I have run into Burroughs at a club, we’ve talked; he’s an intellectual and had some crazy drunken stories. He’s read all the right books. He’d tell me about his friends, Kerouac, Cassady, and Ginsberg. I’d laugh. I’d know the friends he was talking about by reputation. He’d mention shooting all these asshole hipsters and I would laugh because I’d think he was joking. Because who carries a gun in real life? And then he’d suggest we go to another bar but he wants to stop by his place to change hats. He’s looking a little tired so I’m surprised he wants to continue drinking. But I go with him because it’s early and instead of changing hats he picks up some drugs and we leave. He takes no offense to my decline of his offer. There’s no peer pressure. It’s just a little habit of his he has when he wants to celebrate. (But it’s a Tuesday.) We continue on our way. He gets more drunk. As do I. And messy (I pretend that I’m not but maybe I am because after all, I’m keeping up with Burroughs but without the drugs). On again to another bar where he buys me a shot and a beer. We sit there talking. He disappears into the bathroom for long periods of time and comes back looking happier and more alert. We continue drinking. The music is loud. I have to lean in to hear what he says. Eventually he’s made too many trips to the bathroom. Too many drugs. We leave. Someone accidentally bumps into him. And it’s him and me and some strangers yelling. Four of them and two of us. Somehow we get out of the situation without getting beaten up. I walk home alone.
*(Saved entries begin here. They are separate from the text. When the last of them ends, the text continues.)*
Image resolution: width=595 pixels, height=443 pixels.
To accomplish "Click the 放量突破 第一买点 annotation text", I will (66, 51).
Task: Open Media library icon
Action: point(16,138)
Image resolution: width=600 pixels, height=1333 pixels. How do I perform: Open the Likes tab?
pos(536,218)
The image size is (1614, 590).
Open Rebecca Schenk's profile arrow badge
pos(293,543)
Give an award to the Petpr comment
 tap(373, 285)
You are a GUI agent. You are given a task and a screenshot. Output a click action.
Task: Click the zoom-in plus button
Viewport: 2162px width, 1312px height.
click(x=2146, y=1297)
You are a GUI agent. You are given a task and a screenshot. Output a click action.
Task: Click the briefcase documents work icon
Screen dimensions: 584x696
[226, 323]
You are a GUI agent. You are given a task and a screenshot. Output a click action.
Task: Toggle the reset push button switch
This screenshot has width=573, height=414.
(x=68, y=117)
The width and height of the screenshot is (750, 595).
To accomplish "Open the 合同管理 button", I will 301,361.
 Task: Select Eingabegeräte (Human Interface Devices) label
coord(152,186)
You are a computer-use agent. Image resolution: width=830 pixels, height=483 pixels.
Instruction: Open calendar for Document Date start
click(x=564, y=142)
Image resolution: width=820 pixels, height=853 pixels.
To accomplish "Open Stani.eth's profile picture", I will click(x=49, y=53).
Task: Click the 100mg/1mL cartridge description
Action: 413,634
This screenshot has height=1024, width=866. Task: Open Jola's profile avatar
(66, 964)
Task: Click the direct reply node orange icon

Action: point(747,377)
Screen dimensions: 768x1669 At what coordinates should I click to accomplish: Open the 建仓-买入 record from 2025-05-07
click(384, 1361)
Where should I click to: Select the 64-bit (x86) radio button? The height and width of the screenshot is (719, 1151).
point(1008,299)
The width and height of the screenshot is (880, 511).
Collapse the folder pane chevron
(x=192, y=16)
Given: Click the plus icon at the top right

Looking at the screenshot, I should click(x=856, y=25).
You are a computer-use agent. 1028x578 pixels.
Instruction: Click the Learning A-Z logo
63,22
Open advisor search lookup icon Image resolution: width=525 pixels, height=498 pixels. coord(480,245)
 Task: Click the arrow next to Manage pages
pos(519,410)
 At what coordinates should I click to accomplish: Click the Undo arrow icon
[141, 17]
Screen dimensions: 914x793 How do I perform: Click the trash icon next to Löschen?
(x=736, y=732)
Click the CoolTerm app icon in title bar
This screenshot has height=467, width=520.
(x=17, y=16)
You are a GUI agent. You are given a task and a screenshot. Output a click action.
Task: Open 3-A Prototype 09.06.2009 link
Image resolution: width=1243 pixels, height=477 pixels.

A few days later I run into him at another bar. I’m not sure I can ignore him; not sure I really want to because up until that last incident, we were having fun. I walk up and say hello, wondering what he’s going to say. He acts as though nothing happened. Why? Because he doesn’t remember anything. We talk, we drink, and then he asks to borrow some money. Why? Because his trust fund check isn’t deposited into his account for another two days. He just needs forty bucks to make it till then. Well, I know he’s good for it, so I lend it to him.
The next week he’s paid me back, even bought me a drink as a thank you. Now by our third drink he has another favor. His girlfriend has kicked him out of their apartment because she found him in their bed with a dude. It’s his apartment (although her name is on the lease since she is the one with a job) and he needs a place to stay. Can he stay with me until he figures something out? Sure, why not? I’ve got a couch. Why would I say no? He eagerly thanks me and promises not to be a bother.
He moves in with a duffel bag and a guitar. I didn’t even know he played music. I constantly trip over that damn thing. He asks if he can have some of my whisky; he’ll replace what he drinks. Sure, help yourself. Soon it is all gone. Empty bottles in the trash can. He’s looking for a place to move. It’s been two months. I’ve given him my computer password to look for places. Instead, I find porn in the history. Really? I come home from work and there are dirty dishes in the sink. He’s watching a program about cats on the animal planet. My cat is in his lap. And he’s asking me where we should go that night.
He’s finally found a place. He insists on throwing a party to thank me. Just a few friends. The apartment is swamped. Dudes take knives out of my kitchen and stick them into the wall outside my window. He gets mad at their rudeness. And out comes this gun I didn’t think existed. And he’s brandishing it around. People yell. I freak out and black out. When I regain consciousness, he’s standing over me, concerned. Gun put away. Guests gone. He didn’t mean to frighten me, just stand up for me. His voice is deep, slow, and calming. I don’t want to further acknowledge this incident so I tell him, “it’s ok.” I tell myself, well, he’s moving out tomorrow, I’ll never have to see him again.
But the next day is Saturday night, and he never misses a night out. He goes to the club. And everyone talks to him as though nothing happened. Why? Because it’s a story. Something unordinary happened in their ordinary lives. And I’m mad at everyone and instead of ignoring them I say hello. Why? Because we’re friends and it’d be rude not to.